A solid budget is an essential ingredient for winning approval from “the powers above” for your special programs (often translated in churches and ministries to mean “fee based” activities). Whether you are planning for a short-term missions trip, youth outreach program, annual retreat, or trying to justify migrating to a new software platform for managing your database and accounting needs, most people understand the principle that the budget must be reasonable (e.g. appropriate to support the proposed work) and that it must add up (and across and down). But even a reasonable, accurate budget can fail to be approved if it doesn’t sync up very closely with the presentation narrative.
To definitively link the narrative and the budget, include a written budget justification with your proposal. [By the time decision makers get around to review the budget, they might have forgotten important program details or you may find the presentation left in the hands of individuals not fully vested in or familiar with the need]. A narrative justification is the best vehicle for explaining how each expense fits into the program and how you calculated the numbers.

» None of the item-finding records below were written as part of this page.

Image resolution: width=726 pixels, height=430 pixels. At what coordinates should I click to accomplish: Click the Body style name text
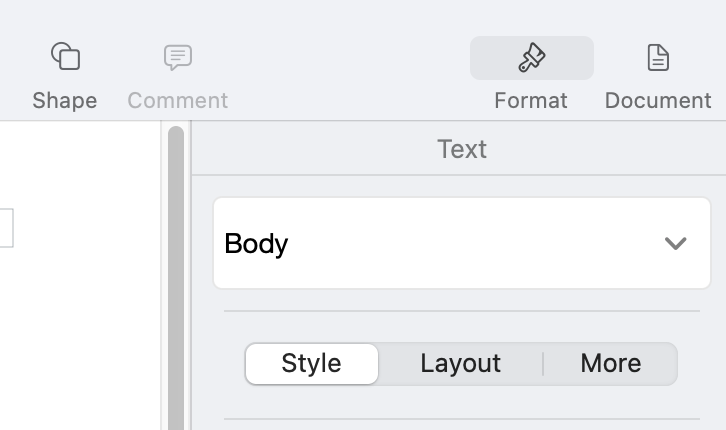(257, 244)
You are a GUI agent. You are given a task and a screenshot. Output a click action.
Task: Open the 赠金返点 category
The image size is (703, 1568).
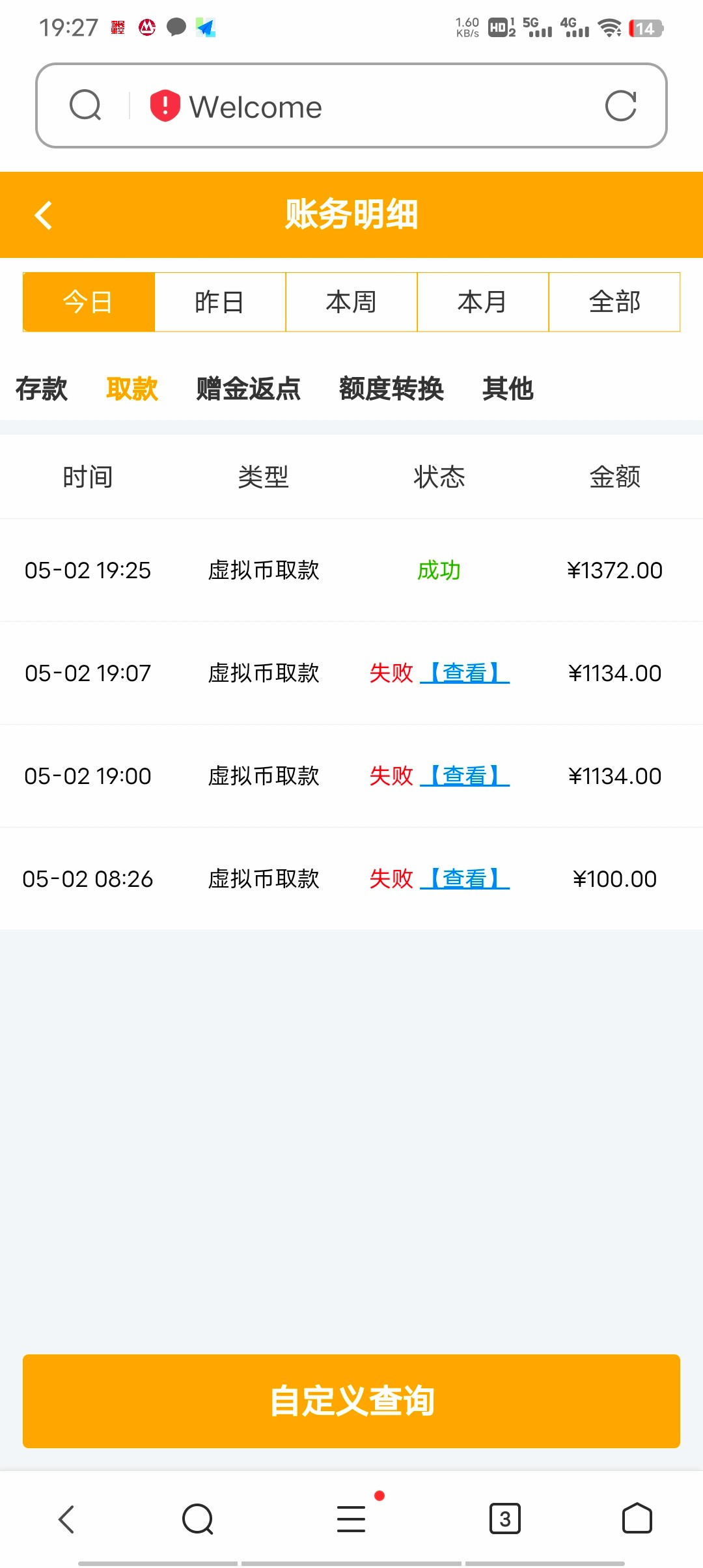[x=248, y=389]
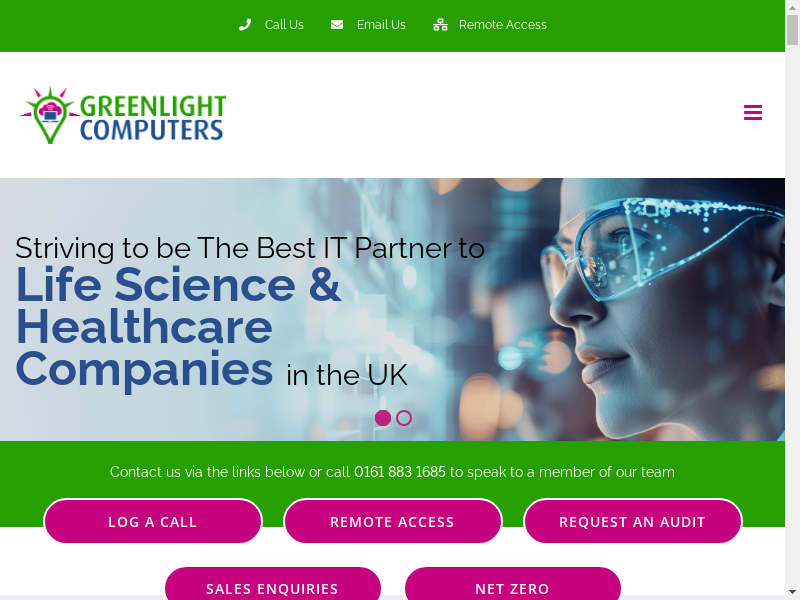Open the magenta hamburger menu
Viewport: 800px width, 600px height.
click(x=753, y=112)
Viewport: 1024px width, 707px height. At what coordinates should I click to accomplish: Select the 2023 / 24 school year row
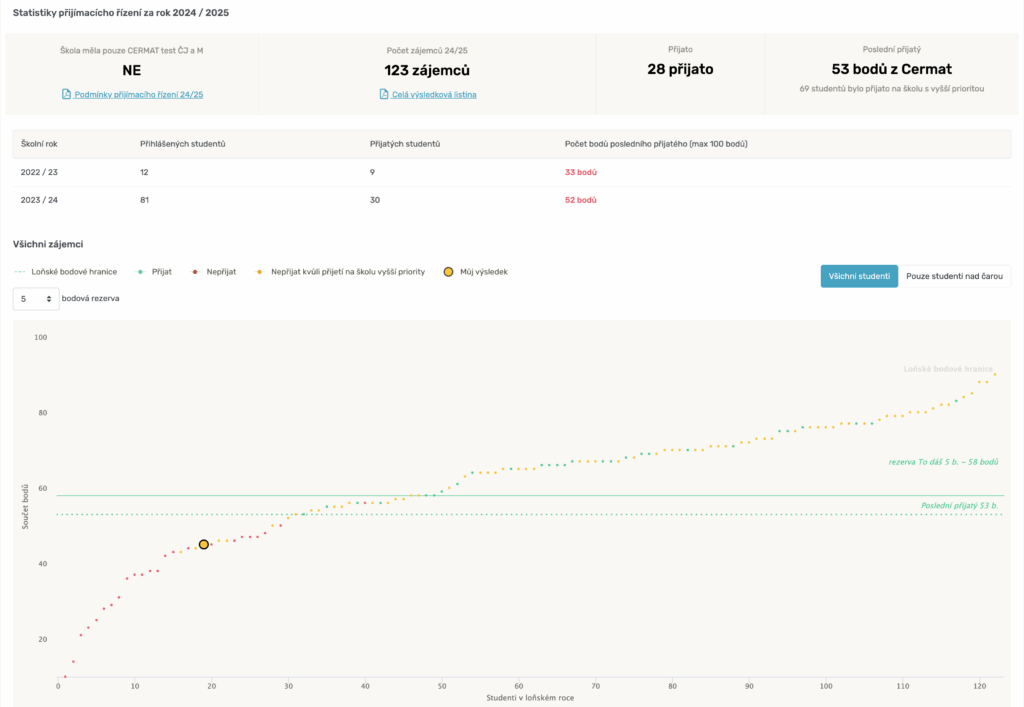point(39,200)
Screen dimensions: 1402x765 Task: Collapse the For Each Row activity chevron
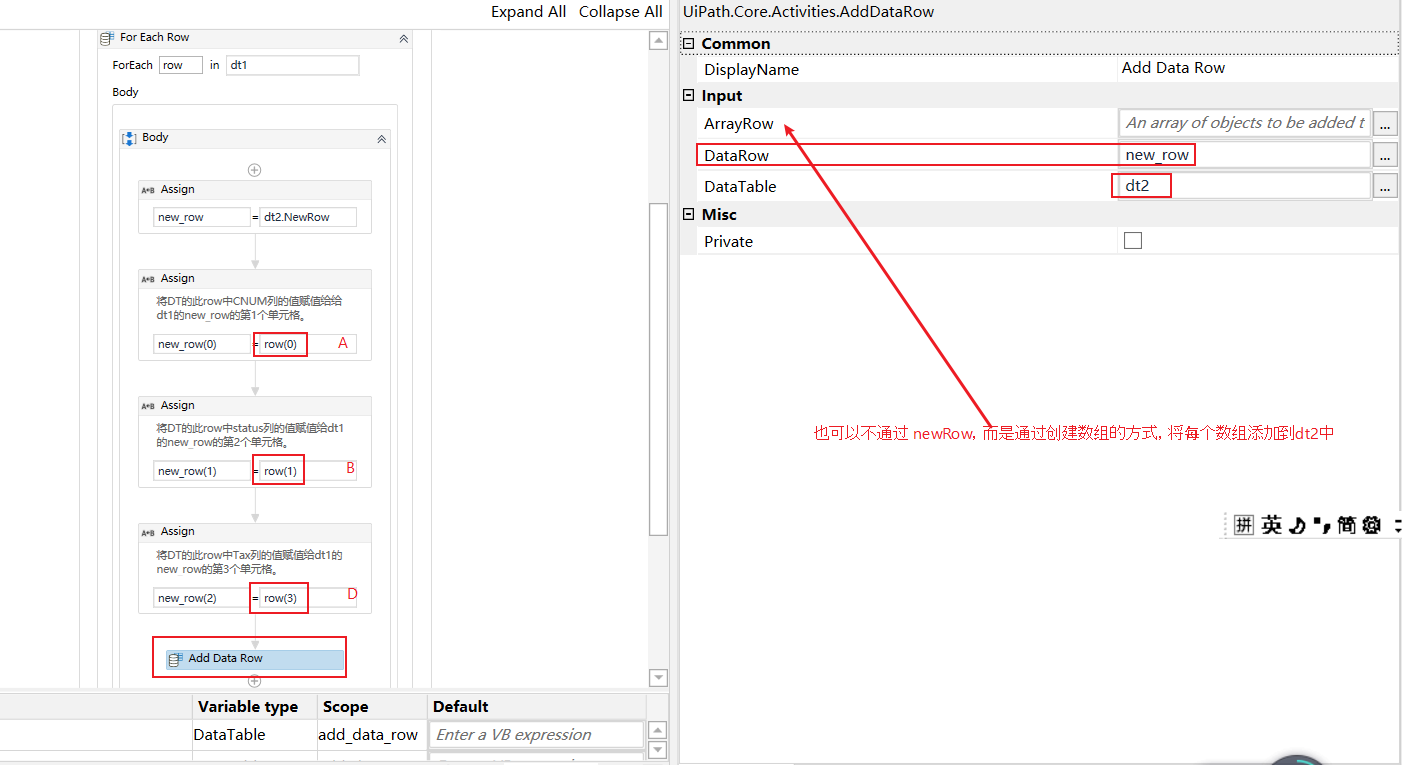pyautogui.click(x=403, y=37)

To construct a powerful budget justification consider the following recommendations:
- Divide the budget into line-items around significant categories (personnel, supplies, facilities, etc.) and number each line item within each category (just like you might do in putting together your annual operating budget). When preparing the justification, number each item to sync with the line-item budget. This bit of housekeeping will make it easier for the reviewer(s) to track with you and follow your train of thought.
- The line-item budget must show the full picture of the funds that will be needed to support the request. Identify each source of revenue and the amounts needed, including requested grant funds, user fees, scholarships, in-kind resources, (and perhaps “subsidies from the operations budget?), etc., that will support the program. For programs highly dependent on user fees, show your calculations and demonstrate how you arrived at your numbers. (A budget based on 100 participants paying $100 each is not likely to fly if historically you have averaged less than 50 participants. Likewise, asking a single parent of two highschoolers to pay twice as much as the parent of one may seem logical. But what is the probability that they can or will?) Be sure the justification also addresses items that will be covered by scholarships, additional cash and/or in-kind support. Without this information, reviewers won’t have a full picture the program costs and whether the amounts calculated are realistic.

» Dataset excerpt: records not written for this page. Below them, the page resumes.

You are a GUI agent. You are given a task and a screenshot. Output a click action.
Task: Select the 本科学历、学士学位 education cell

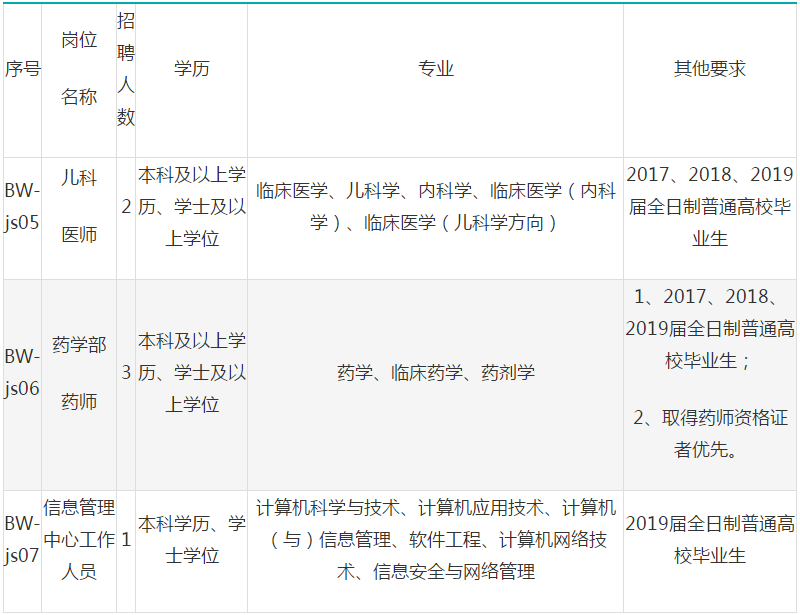click(x=192, y=539)
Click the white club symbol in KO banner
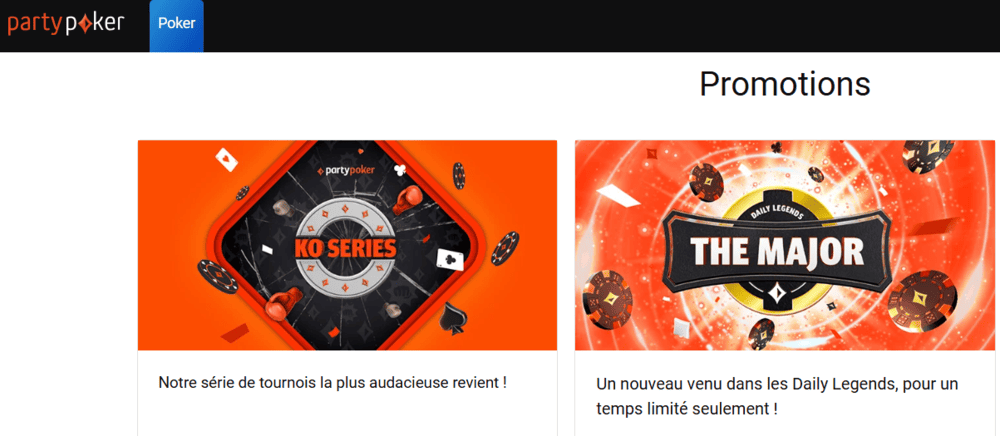Image resolution: width=1000 pixels, height=436 pixels. coord(401,170)
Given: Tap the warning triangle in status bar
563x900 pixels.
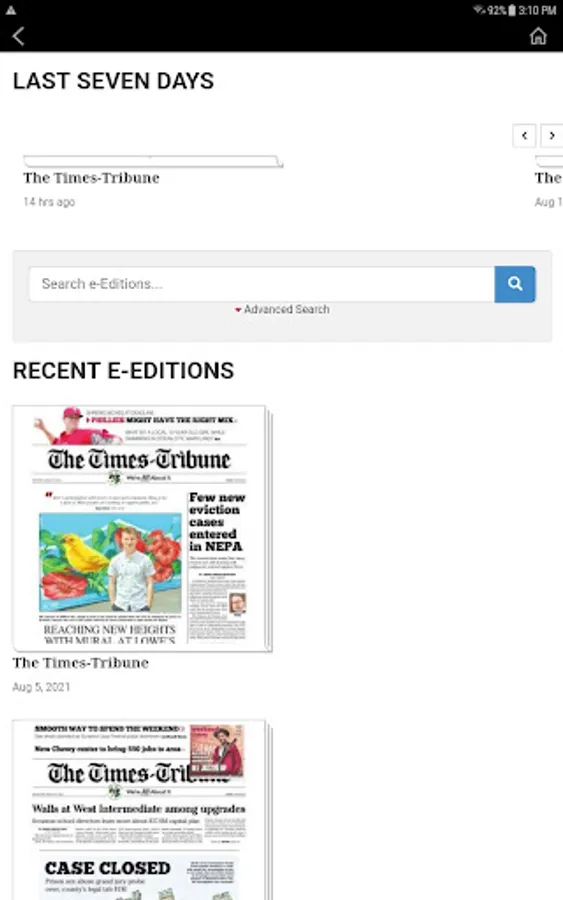Looking at the screenshot, I should click(11, 10).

- When justifying each line item, include the following: Number and name of line item (i.e., (1) Director); a breakdown of how the expense was calculated (i.e., 10% of FTE at salary of $65,000 = $6,500); an explanation telling the reader how the line item fits into the program plan and why the expense is necessary.
Preparing a thorough budget justification can be tedious, but when properly prepared it will give a huge boost to your changes of gaining approval. And if special donations will be involved. Take the time to thoroughly explain how the donor’s investment will be used and be expected to pay off (e.g. what you hope to achieve).